Given task 1
Answer these questions from the forum thread about opening a bakery:
(a) What did the first poster buy six months ago, and for how much?
(b) According to foodpump, what is usually cheaper than starting with a clean slate?
Given task 2
Write a continuation of the forum thread about opening a bakery, picking up after its final sentence.

Extract provided
------------------------------------------------------------
You can do it, just start shopping now for your equipment equipment is cheaper then dirt right now. My first bakery cost me 15K and took me 2 years to acquire the gear. I purchased 2 mixer 6 months ago, 20Q and a 140Q for 5K both are about 6 years old. Call the manufactures and ask to speak with the sales dude. They all want to move equipment and most have returns, freight damage etc. Go for it, life is short and sooner then later this buyers market is going to go away and a darn hobart is going back up to 10-15?k of a used one.


----------



## foodpump (Oct 10, 2005)

Venom has some very good advice, but probably the best is to "research everything".

This means to go down to yoru City Hall, and see what the respective Dept.s (plumbing, electrical, enviromental, Health want for a commercial kitchen, an dwhat it takes to get your occupancy permit.

9 times out of 10 It is cheaper to take a p.o.s. clapped out restaurant and bring it up to code than it is to start with a clean slate.  Like I said above, the single most expensive piece of infrastructure is the ventilatio system, and then plumbing and electrical installs.
------------------------------------------------------------
Rows of pointing data:
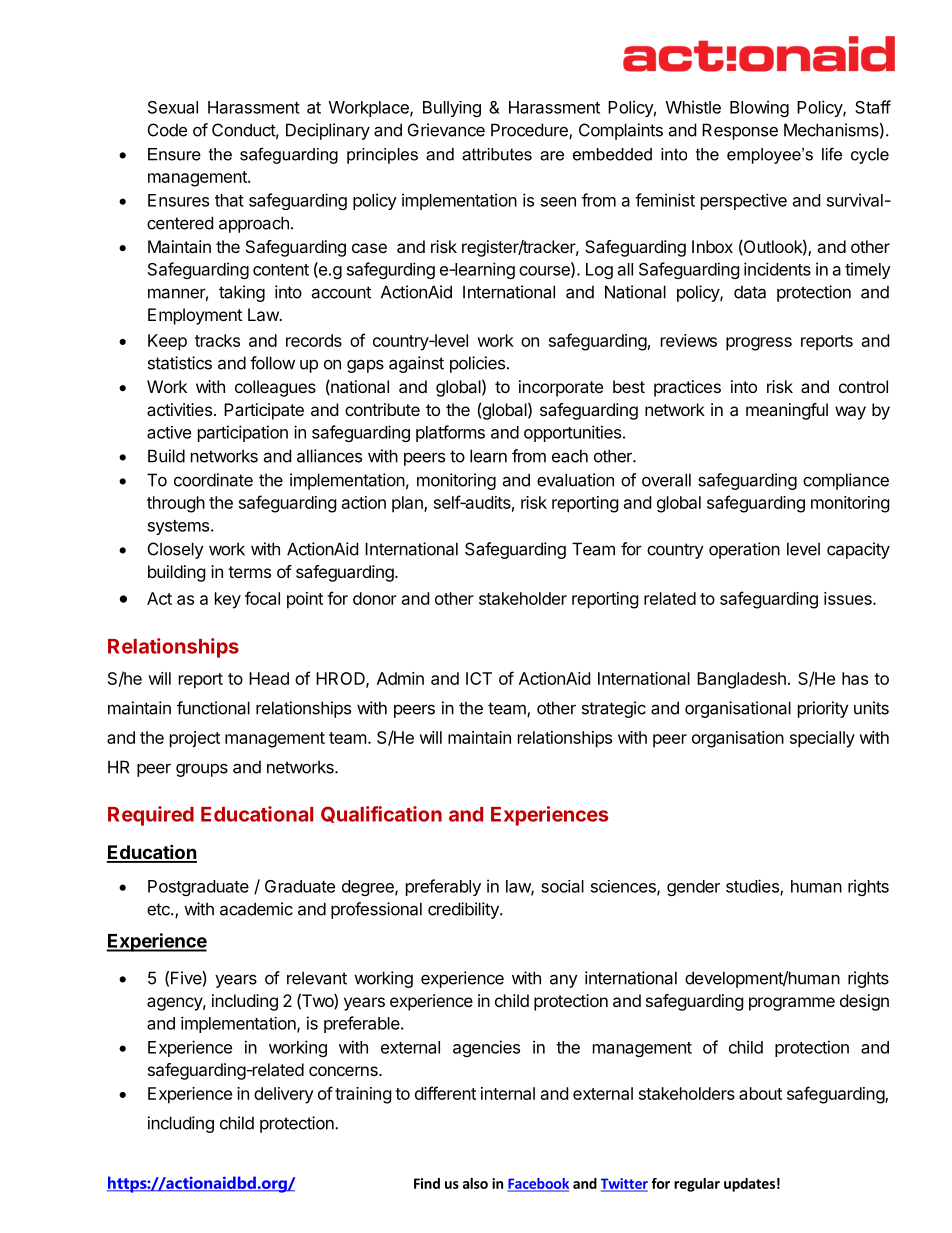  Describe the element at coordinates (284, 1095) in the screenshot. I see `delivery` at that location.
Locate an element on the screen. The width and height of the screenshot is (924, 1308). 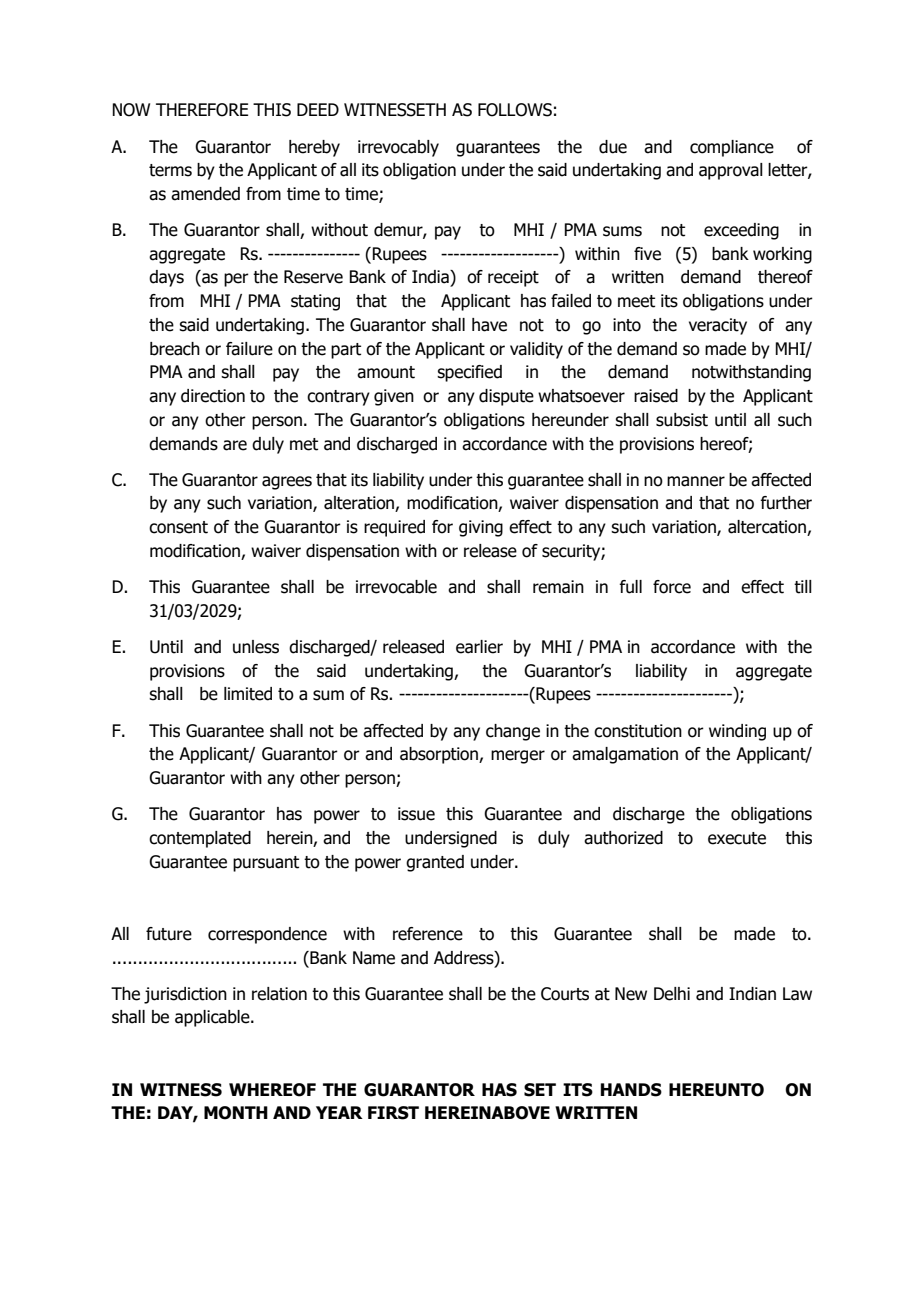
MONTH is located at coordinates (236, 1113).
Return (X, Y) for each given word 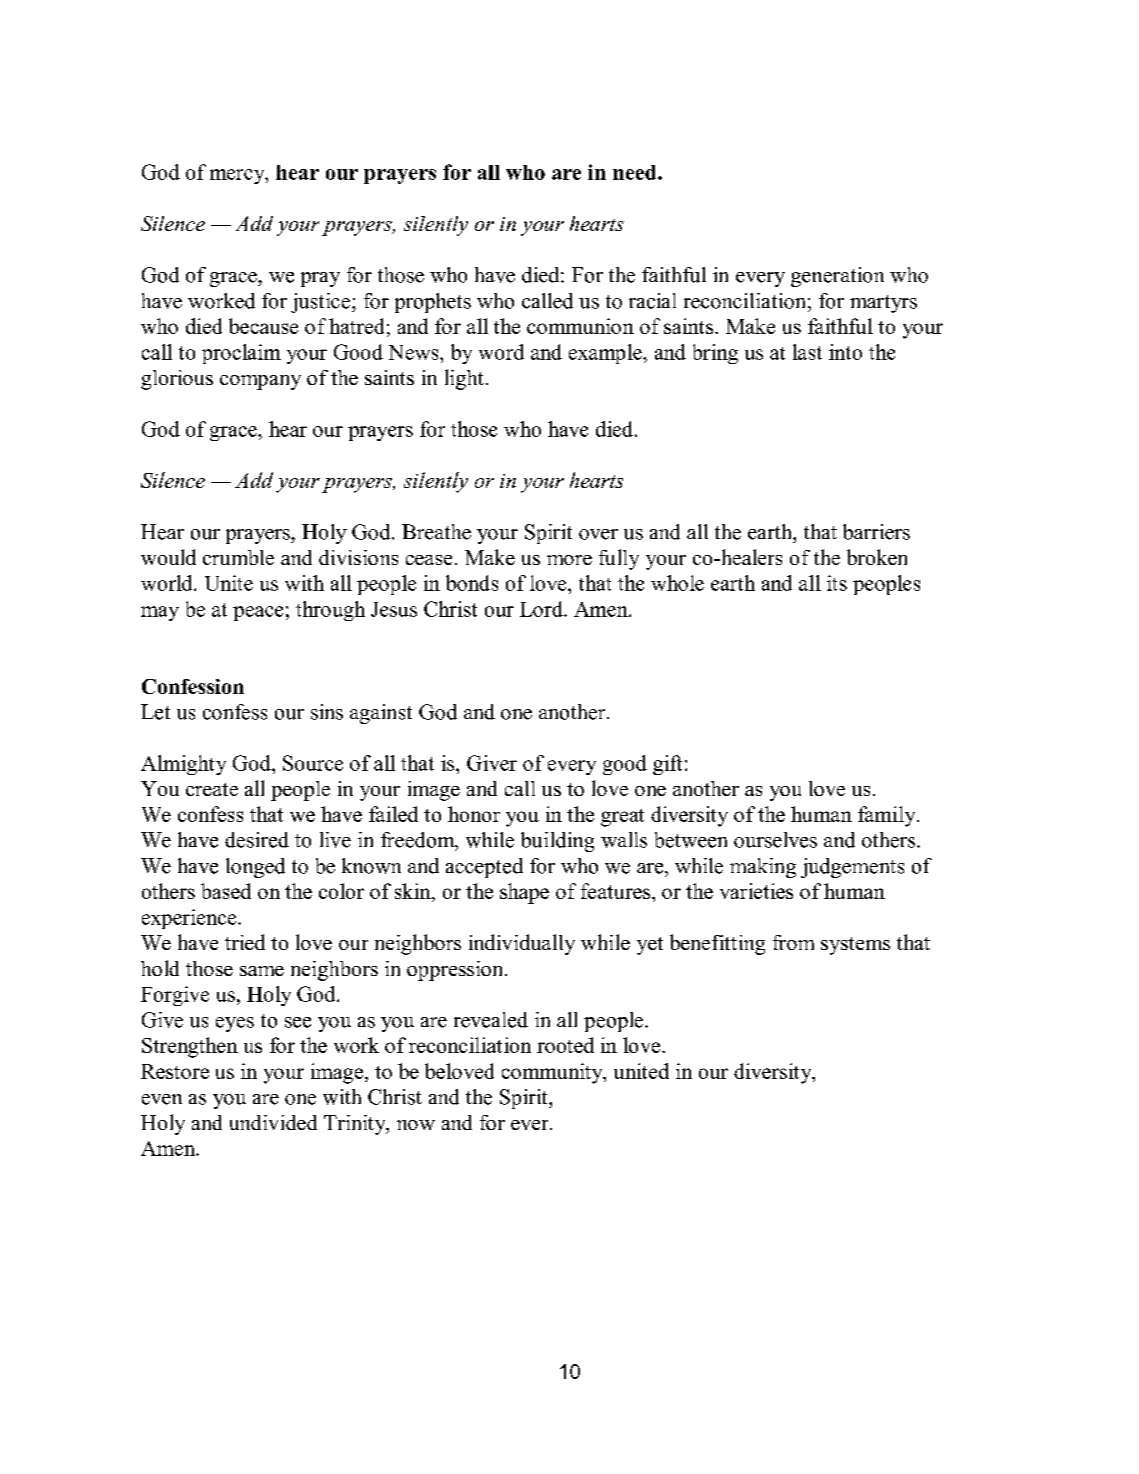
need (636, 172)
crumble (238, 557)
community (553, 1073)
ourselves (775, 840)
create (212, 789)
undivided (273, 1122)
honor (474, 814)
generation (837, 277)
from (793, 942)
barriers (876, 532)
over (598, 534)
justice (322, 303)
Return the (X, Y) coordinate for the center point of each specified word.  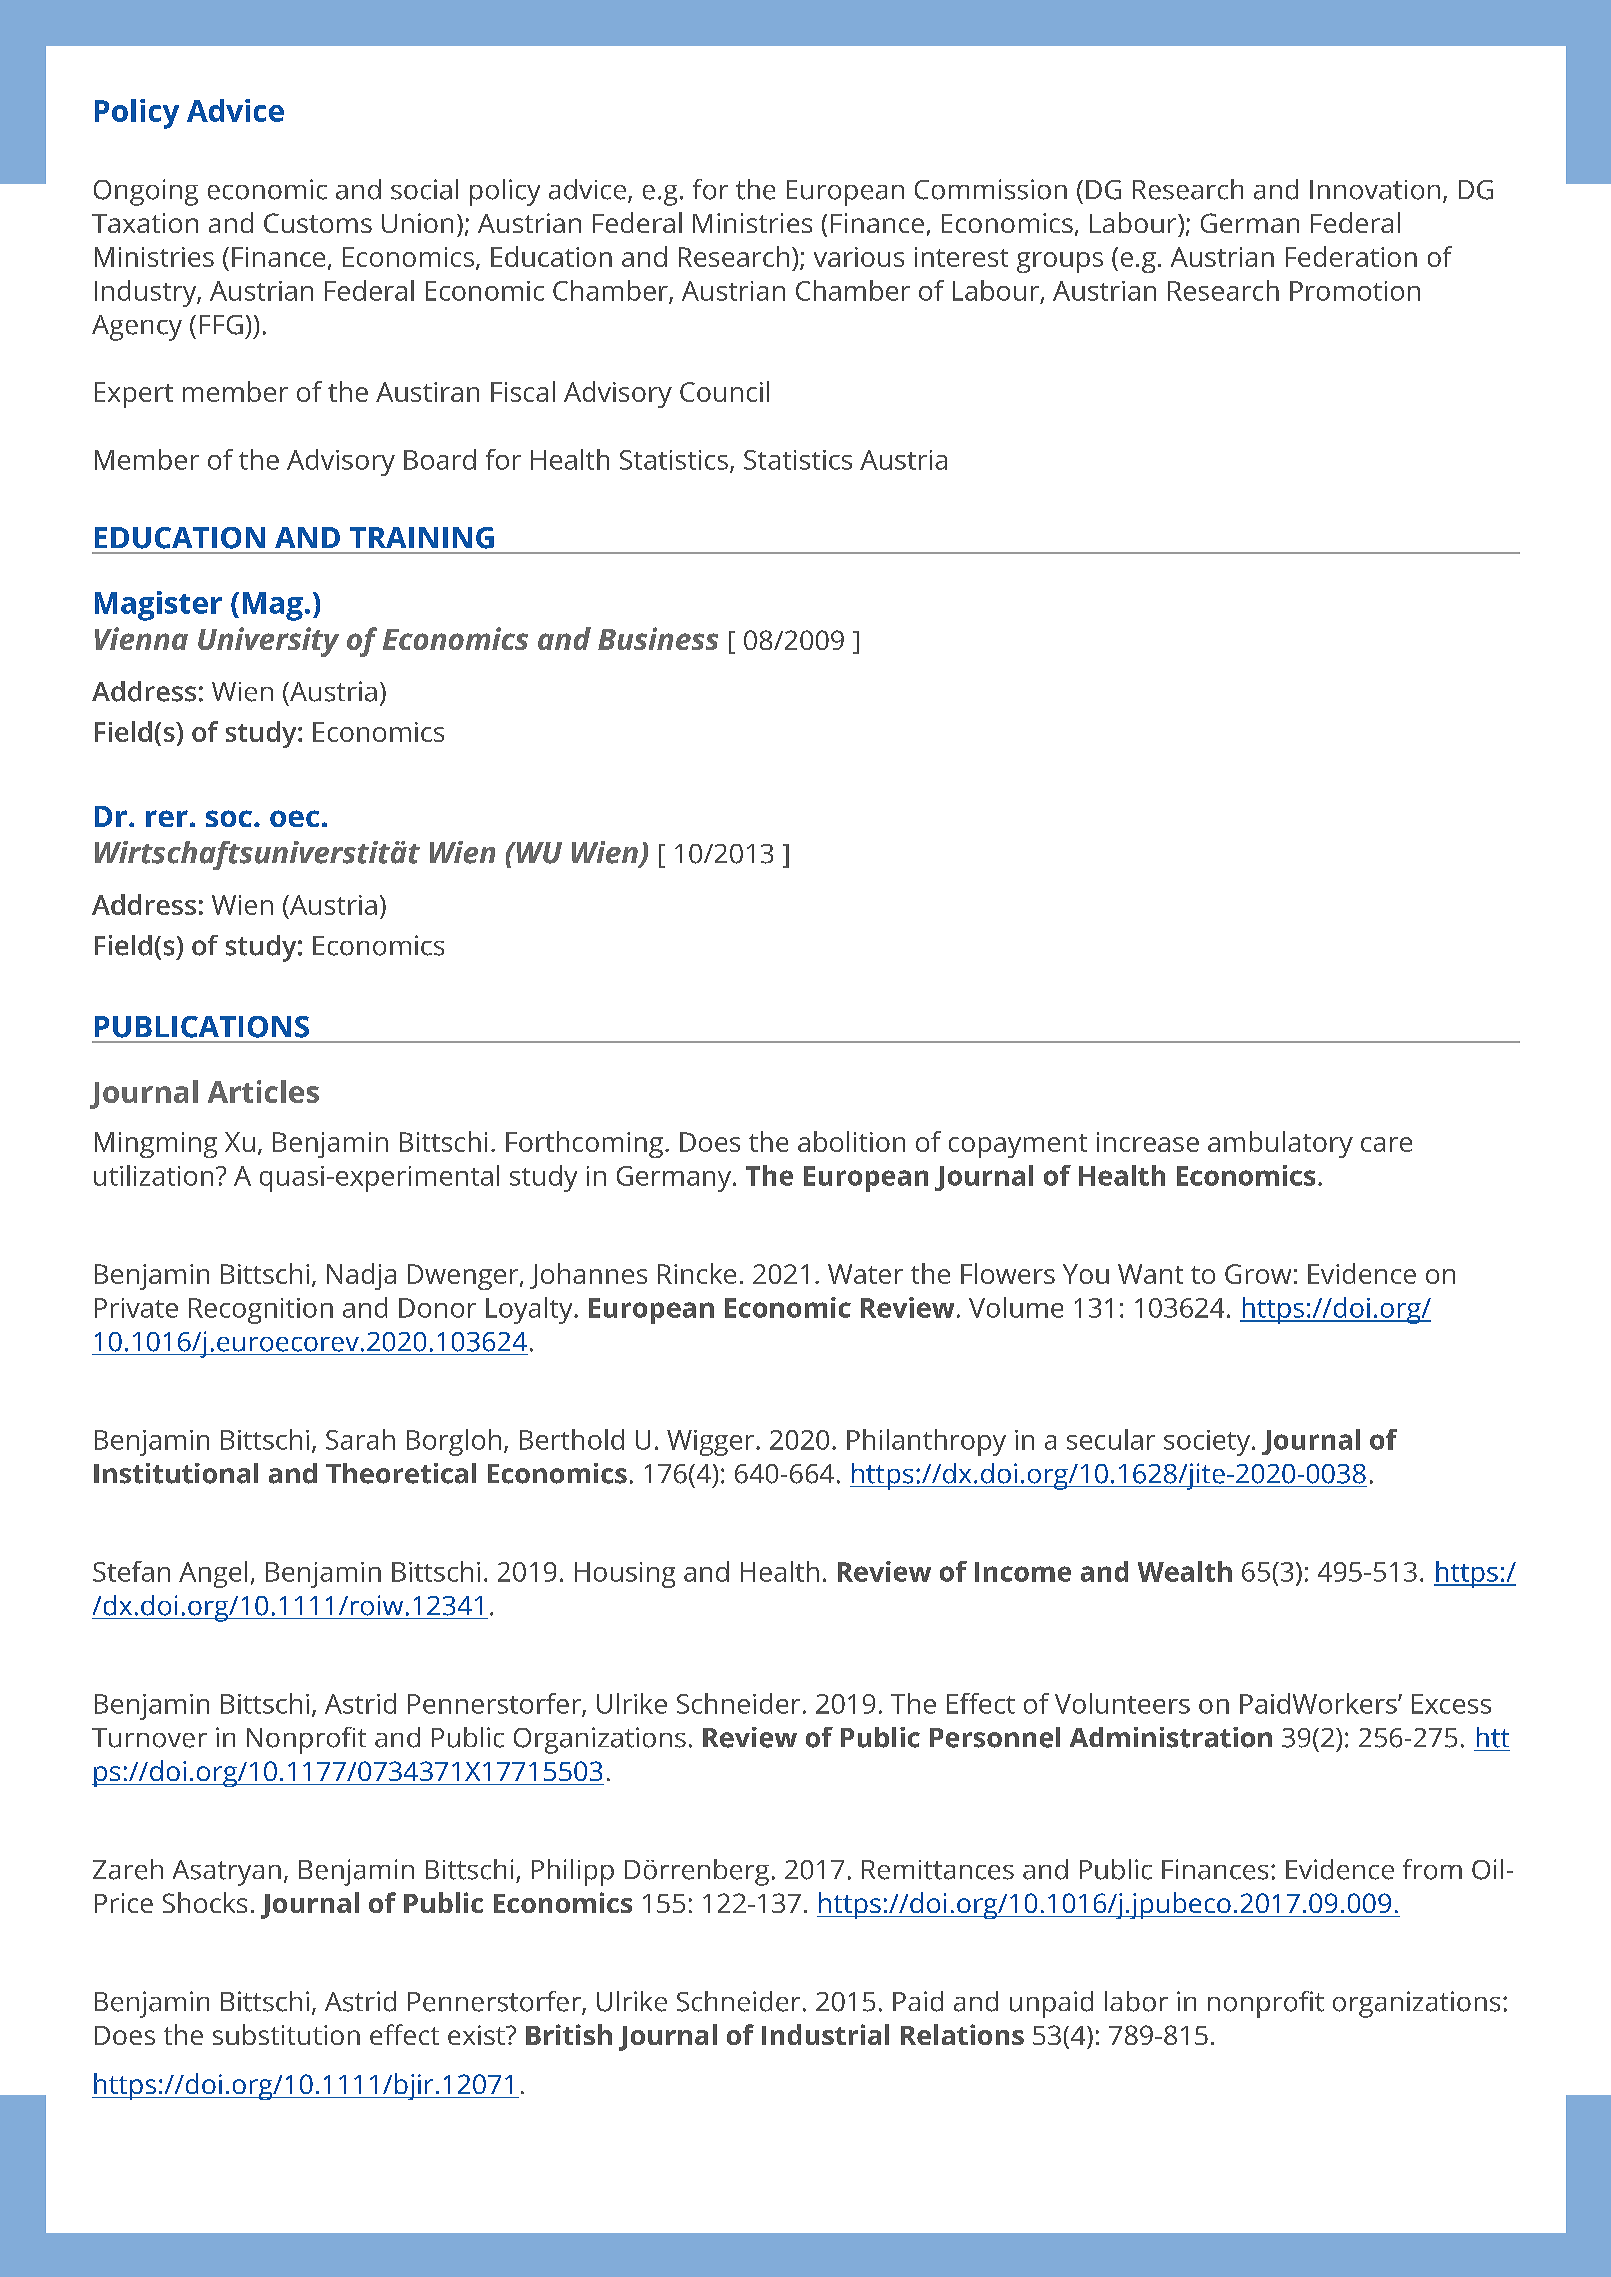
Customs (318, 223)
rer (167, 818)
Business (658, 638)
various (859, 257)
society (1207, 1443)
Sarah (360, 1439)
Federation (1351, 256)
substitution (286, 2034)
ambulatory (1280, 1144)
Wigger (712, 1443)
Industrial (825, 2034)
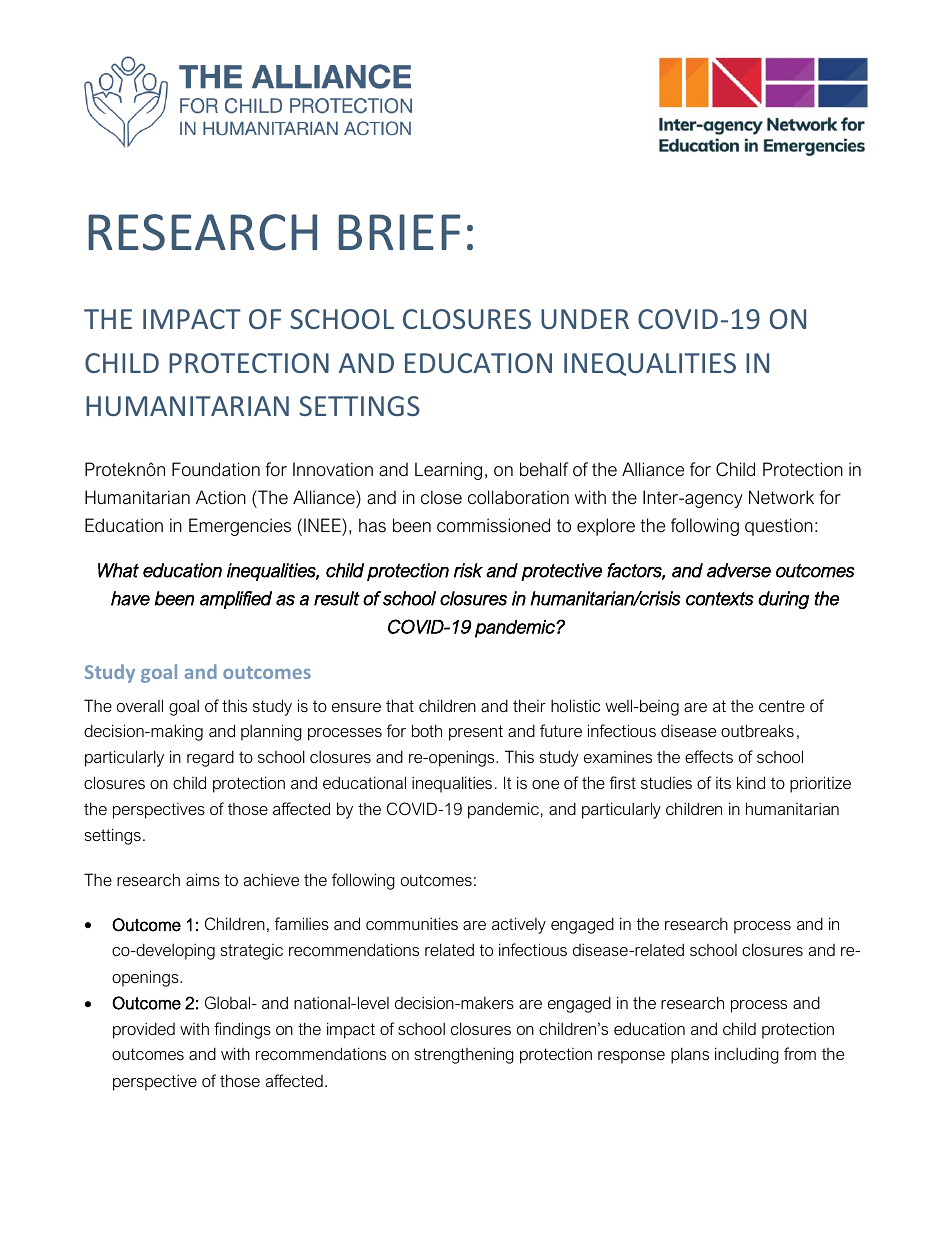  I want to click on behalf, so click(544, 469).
------------------------------------------------------------
Task output 1
(a) Two mixers, a 20Q and a 140Q, for 5K.
(b) Taking a run-down restaurant and bringing it up to code.

Task output 2
Don't even start to think about equipment right now, there is plenty of stuff out there, but when the time comes, follow this golden rule:

NEVER BUY USED REFRIGERATION, 

-By all means buy used sinks, dish tableing, shelves prep tables, smallwares, cutlery, etc. But make sure the sinks are NSF approved, or you'll catch it from Health

-Stay away from used mechanical appliances like dishwashers

-In general, used gas equipment is good bet, nothing much goes wrong and it is easy to fix


----------



## swedzfish2 (Oct 8, 2009)

I was told on several occasions not to buy used refridgeration. I went to a couple of Rest suppliers and thought they were expensive. I'm looking on Craig's List for prep tables but they go real fast. Anyway, thank you everyone for the info. I need to REALLY research this before I move forward.


----------



## foodpump (Oct 10, 2005)

Some say that buying used refrig. is like buying a used car.  Many do so, and if you're a competant mechanic or have a 2nd car as back up, that's just fine.

When you park your car, it's "OFF".  nothing's running, nothing's moving.  When you leave your kitchen, the fridge is still running 24/7, compressor cycles on and off, defrost cycle kicks in and out, cabinet fan constantly going.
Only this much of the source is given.